Новый Мир (№ 3 2008)
Шрифт:
Выход может быть только внутренним. Дилемма решается в библейских традициях — появляется “за кормчим невидимая рука”, а значит, и образ незыблемого храма, найденного во чреве кита. Кит рассекает воды времени, воды языка, в глубину которых Чухонцев всегда стремится20, сочетая в себе духовное христианство и поэтическое язычество.
Приют быта и повседневность вечности
“Последний приют” Чухонцева — это место духовное, оно есть лишь на карте внутреннего пейзажа. Движение к нему не предполагает пространственного пути, но лишь путь во времени: “Участь! вот она —
…Бывает миг
какого-то полусознанья,
когда ты муж, дитя, старик —
все вместе, и воспоминанья
не быль, а смотровая щель
туда, где жизнь неискаженный
имеет замысел и цель
иную, где, освобожденный,
живешь с такой отдачей сил,
что в это, кажется, мгновенье
живешь, а не в котором жил
однажды…
В этих строках как бы два вектора. Одновременно и сожаление о том, что истинная полнота жизни и культуры всегда чем-то заслонена, и радость от того, что такая полнота всегда может быть подсмотрена и подслушана, поскольку путь к ней — внутренний путь. В таком понимании культуры кроются корни того качества, которое отмечалось едва ли не всеми рецензентами книг Олега Чухонцева, — бытописательство, настоянное на мировой культуре .

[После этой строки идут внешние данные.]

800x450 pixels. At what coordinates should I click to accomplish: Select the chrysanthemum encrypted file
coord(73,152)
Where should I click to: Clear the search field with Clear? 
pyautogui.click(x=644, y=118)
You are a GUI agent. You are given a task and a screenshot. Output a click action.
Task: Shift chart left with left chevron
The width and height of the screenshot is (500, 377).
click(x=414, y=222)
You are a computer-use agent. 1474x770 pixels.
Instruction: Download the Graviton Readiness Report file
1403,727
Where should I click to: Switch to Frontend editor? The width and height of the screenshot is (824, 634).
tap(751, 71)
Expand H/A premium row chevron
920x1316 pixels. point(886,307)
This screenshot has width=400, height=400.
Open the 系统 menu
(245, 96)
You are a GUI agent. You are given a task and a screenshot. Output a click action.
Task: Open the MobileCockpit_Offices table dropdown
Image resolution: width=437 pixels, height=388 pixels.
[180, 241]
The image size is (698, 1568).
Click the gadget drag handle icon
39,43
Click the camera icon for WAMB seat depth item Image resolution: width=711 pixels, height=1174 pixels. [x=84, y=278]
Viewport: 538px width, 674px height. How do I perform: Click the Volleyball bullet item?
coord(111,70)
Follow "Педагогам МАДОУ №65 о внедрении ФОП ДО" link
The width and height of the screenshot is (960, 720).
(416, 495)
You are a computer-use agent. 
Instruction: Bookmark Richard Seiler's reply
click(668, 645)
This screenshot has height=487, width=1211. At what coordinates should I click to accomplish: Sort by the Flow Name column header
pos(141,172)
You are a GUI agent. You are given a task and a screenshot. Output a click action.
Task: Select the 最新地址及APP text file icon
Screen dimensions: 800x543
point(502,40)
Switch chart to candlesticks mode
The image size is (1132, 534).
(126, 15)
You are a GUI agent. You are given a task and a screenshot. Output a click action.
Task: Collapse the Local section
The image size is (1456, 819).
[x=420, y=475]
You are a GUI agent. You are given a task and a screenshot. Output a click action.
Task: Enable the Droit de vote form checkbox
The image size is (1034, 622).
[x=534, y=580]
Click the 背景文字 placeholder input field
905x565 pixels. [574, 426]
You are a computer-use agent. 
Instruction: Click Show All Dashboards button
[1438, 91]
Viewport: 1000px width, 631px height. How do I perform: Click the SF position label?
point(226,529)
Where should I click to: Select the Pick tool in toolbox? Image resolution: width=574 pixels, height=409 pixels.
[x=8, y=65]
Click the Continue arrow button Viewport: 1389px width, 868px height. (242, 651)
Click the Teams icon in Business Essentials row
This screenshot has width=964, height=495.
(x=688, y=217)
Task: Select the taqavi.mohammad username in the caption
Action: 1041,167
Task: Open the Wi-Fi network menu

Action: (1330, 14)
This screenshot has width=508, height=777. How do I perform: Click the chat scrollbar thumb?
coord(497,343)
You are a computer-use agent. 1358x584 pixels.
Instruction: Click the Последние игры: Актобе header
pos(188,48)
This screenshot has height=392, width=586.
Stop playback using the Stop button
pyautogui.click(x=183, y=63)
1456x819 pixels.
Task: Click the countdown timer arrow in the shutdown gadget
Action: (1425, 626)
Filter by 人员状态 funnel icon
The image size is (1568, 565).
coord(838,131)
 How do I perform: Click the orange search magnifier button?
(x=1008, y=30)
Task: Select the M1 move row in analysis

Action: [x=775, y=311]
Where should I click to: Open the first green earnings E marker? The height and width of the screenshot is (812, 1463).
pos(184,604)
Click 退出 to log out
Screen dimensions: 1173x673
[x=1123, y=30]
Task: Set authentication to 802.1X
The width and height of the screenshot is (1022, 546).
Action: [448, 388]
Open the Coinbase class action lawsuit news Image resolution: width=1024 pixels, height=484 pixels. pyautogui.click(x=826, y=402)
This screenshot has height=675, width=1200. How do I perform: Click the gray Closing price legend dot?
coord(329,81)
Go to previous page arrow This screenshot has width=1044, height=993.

Помимо христианского образа “последнего приюта” Чухонцев сумел вывести в своей поэзии в качестве такового дом . Сакральный в своей глубине образ дома раскрывает поэзию Чухонцева в предметный человеческий быт, который углубляется поэтическим сознанием до быта и бытия “большого времени”. Большая история Чухонцева — это повседневность, которая исторична, когда открывается как целое человеческой жизни — “чем старше, тем ярче / вижу все свои дни как один”. “Все дни как один” — в этой фразе важна двусмысленность: дни, в сумме дающие целое жизни, и дни, каждый из которых похож на предыдущий. Дни большой истории и повседневности.
Книга стихов “Фифиа” фактически открывается образом вневременного дома22.
Под тутовым деревом в горном саду,
в каком-то семействе, в каком-то году,
с кувшином вина посреди простыни,
с подручной закуской — лишь ветку тряхни…
Как странно, однако, из давности лет
увидеть: мы живы, а нас уже нет.
Мы рядом, мы живы, и я под тутой
еще
Этот человеческий быт предметен и значим в своей предметности. Однако, находясь в нем, человек смотрит “из давности лет” — и взгляд его рассекает не пространство, а время. Постоянство места подчеркивает внутренний характер человеческого пути. В таком контексте предметы врастают в человеческую память, становятся ее хранилищем.
Книга “Фифиа” закольцована образом “последнего приюта” — второе стихотворение рифмуется с предпоследним, в котором изображается храм посреди фольклорно-христианского символического пространства23:
Есть на белой горе белый город,
окруженный раскаленными песками.
Есть в том городе храм золотоглавый,
а внутри прохладная пещера.
Я пойду туда, неслух, повиниться,
перед храмом в пыль-песок повалиться,
перед храмом, перед самым порогом,
не суди меня, Господь, судом строгим…
Образы дома и храма не всегда присутствуют в стихотворениях Чухонцева предметно. Можно скорее говорить о двух комплексах мотивов, появление которых преображает любой пейзаж, место, делая его герметичным, онтологически самодостаточным. По отношению к таким освященным местам уже нет ничего внешнего.
Слово и молчание
Быт у Чухонцева словесен, мир всегда соотносится со словом, а иногда и вовсе понимается как некое идеальное слово .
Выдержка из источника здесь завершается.